• [Assignment] Once you reach the line containing "The image size is (800, 599).", write out that line and every remaining line of the records exactly.
==== Given data ====
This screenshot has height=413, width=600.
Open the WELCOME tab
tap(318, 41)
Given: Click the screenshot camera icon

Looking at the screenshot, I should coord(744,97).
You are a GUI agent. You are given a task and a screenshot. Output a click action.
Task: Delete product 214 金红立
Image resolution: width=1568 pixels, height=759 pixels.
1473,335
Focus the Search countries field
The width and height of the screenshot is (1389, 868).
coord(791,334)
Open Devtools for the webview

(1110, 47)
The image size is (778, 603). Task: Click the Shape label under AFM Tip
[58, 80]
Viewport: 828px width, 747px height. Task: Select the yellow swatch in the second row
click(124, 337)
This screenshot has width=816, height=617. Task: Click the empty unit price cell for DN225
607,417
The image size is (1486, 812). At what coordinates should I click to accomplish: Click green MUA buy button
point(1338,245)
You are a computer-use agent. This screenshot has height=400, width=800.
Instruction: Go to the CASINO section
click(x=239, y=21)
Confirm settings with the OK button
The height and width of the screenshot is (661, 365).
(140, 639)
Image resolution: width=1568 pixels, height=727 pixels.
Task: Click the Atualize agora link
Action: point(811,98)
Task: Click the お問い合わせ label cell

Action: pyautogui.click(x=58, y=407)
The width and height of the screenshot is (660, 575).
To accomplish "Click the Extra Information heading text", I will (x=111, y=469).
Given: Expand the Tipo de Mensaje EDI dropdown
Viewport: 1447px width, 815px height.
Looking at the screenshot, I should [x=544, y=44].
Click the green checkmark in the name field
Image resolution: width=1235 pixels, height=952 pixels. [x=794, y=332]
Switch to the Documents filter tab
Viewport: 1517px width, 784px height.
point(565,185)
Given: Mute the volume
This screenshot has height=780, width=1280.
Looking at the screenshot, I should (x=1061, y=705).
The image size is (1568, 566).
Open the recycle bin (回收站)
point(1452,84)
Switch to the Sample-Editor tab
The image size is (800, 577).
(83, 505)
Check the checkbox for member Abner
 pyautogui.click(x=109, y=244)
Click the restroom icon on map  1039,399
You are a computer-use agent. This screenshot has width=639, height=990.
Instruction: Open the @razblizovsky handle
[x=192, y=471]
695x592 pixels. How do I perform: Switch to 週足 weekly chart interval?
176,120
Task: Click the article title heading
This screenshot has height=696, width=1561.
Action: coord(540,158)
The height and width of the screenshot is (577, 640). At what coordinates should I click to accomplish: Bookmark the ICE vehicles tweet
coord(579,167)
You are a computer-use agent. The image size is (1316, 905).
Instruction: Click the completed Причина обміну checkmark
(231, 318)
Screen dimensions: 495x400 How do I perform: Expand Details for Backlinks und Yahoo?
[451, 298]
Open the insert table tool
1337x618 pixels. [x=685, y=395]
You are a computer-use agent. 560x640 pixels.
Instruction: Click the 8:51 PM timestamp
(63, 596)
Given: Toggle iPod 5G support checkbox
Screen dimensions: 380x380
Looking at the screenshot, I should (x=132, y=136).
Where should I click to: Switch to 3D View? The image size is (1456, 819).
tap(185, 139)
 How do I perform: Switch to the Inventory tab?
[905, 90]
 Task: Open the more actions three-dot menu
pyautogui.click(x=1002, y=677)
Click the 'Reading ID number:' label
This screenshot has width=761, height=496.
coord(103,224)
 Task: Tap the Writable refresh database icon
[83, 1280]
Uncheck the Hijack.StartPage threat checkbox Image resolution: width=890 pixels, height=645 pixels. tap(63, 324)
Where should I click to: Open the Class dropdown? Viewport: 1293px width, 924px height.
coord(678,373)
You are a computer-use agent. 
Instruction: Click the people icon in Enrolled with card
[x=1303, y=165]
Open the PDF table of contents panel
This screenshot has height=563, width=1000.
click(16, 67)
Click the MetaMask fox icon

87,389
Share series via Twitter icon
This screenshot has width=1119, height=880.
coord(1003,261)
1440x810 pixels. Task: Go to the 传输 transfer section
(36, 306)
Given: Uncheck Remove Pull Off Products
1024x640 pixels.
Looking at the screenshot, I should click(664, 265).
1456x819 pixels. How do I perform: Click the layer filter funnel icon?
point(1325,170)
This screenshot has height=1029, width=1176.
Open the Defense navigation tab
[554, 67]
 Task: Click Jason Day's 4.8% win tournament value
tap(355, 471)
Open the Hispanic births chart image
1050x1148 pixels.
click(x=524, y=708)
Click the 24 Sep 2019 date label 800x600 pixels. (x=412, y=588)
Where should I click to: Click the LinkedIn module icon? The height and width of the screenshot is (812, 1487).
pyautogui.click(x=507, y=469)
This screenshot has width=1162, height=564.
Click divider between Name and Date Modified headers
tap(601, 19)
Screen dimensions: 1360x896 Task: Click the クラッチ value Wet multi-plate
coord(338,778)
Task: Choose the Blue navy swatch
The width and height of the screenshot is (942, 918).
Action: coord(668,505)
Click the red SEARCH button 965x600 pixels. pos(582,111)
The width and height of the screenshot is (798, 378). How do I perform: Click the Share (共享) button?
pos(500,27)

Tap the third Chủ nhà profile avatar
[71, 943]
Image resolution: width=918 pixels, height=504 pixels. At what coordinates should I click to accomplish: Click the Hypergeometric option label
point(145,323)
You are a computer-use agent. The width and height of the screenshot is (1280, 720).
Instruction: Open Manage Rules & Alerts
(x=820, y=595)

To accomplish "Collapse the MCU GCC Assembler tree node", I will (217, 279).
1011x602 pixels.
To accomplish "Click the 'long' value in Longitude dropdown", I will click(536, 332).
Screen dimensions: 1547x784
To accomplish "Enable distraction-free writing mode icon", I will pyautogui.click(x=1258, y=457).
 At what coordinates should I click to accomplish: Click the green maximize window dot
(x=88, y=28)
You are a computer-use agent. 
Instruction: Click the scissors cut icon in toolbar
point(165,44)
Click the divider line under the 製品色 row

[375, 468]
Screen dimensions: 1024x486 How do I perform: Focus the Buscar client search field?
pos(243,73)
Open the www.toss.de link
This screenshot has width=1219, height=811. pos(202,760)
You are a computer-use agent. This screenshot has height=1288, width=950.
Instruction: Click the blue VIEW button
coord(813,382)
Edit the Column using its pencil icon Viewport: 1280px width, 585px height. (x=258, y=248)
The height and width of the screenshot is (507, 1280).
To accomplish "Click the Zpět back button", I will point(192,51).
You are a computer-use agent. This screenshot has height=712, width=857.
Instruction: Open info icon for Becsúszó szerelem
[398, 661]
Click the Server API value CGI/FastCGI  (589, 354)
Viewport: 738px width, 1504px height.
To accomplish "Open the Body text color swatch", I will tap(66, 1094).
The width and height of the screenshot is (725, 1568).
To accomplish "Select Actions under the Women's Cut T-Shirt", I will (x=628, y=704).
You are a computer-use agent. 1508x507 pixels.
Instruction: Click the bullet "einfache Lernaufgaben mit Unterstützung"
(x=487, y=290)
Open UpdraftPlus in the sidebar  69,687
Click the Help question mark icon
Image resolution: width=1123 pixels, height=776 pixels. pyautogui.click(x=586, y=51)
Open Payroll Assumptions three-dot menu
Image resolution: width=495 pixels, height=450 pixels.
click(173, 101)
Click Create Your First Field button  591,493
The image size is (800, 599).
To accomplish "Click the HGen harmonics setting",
====
• [Result of this task]
The image size is (800, 599).
To accomplish "Click the HGen harmonics setting",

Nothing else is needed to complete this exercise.